◆ **What is expected**
Here is the task for the records below: repeat exactly the lines from the one with "Böde (905, 677)" to the one with "12 (623, 193)", both included, and nothing else.

[Opening Exercise materials section]

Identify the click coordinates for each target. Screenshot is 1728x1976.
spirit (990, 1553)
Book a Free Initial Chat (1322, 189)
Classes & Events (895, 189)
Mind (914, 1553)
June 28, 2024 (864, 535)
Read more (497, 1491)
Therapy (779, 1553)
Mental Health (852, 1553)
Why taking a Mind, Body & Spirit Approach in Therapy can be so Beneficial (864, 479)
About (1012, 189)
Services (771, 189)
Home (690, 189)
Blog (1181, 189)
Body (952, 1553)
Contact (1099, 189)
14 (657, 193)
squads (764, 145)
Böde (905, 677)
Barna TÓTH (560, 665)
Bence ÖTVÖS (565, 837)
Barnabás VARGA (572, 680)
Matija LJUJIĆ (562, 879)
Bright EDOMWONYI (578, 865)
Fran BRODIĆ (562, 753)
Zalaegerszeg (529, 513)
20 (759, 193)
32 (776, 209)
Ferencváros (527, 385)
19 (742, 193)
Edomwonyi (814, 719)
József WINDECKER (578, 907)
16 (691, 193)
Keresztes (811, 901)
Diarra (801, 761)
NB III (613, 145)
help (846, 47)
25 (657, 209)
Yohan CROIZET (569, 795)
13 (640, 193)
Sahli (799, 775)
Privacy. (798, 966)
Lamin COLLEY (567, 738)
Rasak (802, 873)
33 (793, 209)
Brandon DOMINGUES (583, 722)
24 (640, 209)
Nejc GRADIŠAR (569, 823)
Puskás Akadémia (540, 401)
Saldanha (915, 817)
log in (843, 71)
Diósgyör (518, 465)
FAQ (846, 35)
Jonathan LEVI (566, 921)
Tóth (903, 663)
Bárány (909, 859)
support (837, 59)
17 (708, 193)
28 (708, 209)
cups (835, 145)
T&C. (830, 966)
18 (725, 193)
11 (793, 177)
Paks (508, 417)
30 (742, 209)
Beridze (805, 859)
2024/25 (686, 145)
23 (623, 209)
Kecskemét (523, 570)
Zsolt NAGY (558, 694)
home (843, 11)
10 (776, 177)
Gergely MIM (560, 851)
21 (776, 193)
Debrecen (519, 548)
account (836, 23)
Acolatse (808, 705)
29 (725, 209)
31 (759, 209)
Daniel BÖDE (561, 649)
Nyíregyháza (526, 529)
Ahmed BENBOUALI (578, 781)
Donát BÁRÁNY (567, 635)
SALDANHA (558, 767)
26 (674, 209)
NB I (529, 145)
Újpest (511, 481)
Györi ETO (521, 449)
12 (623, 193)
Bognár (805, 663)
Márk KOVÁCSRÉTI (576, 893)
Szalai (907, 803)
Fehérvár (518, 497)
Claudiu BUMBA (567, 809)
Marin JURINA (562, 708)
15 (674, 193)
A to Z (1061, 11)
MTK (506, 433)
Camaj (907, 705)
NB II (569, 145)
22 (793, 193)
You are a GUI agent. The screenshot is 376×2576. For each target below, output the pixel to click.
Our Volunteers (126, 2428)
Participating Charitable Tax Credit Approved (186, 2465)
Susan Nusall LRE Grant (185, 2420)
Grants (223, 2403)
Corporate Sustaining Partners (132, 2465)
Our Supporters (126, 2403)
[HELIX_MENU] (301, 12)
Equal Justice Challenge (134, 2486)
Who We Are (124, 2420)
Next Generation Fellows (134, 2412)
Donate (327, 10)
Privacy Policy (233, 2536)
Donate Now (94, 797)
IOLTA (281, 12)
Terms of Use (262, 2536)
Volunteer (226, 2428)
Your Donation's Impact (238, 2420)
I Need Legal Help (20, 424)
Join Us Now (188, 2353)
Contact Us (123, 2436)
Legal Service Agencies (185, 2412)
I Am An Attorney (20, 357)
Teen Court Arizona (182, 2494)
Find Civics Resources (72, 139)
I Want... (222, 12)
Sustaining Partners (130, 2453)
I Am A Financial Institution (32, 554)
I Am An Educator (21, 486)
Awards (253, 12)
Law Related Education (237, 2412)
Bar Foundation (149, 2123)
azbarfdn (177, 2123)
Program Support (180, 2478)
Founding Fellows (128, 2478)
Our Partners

[Closing Exercise materials section]

◆ **Solution for this exercise**
Böde (905, 677)
Barna TÓTH (560, 665)
Bence ÖTVÖS (565, 837)
Barnabás VARGA (572, 680)
Matija LJUJIĆ (562, 879)
Bright EDOMWONYI (578, 865)
Fran BRODIĆ (562, 753)
Zalaegerszeg (529, 513)
20 (759, 193)
32 (776, 209)
Ferencváros (527, 385)
19 (742, 193)
Edomwonyi (814, 719)
József WINDECKER (578, 907)
16 (691, 193)
Keresztes (811, 901)
Diarra (801, 761)
NB III (613, 145)
help (846, 47)
25 (657, 209)
Yohan CROIZET (569, 795)
13 (640, 193)
Sahli (799, 775)
Privacy. (798, 966)
Lamin COLLEY (567, 738)
Rasak (802, 873)
33 (793, 209)
Brandon DOMINGUES (583, 722)
24 (640, 209)
Nejc GRADIŠAR (569, 823)
Puskás Akadémia (540, 401)
Saldanha (915, 817)
log in (843, 71)
Diósgyör (518, 465)
FAQ (846, 35)
Jonathan LEVI (566, 921)
Tóth (903, 663)
Bárány (909, 859)
support (837, 59)
17 (708, 193)
28 (708, 209)
cups (835, 145)
T&C. (830, 966)
18 (725, 193)
11 (793, 177)
Paks (508, 417)
30 (742, 209)
Beridze (805, 859)
2024/25 (686, 145)
23 (623, 209)
Kecskemét (523, 570)
Zsolt NAGY (558, 694)
home (843, 11)
10 (776, 177)
Gergely MIM (560, 851)
21 (776, 193)
Debrecen (519, 548)
account (836, 23)
Acolatse (808, 705)
29 (725, 209)
31 (759, 209)
Daniel BÖDE (561, 649)
Nyíregyháza (526, 529)
Ahmed BENBOUALI (578, 781)
Donát BÁRÁNY (567, 635)
SALDANHA (558, 767)
26 (674, 209)
NB I (529, 145)
Újpest (511, 481)
Györi ETO (521, 449)
12 (623, 193)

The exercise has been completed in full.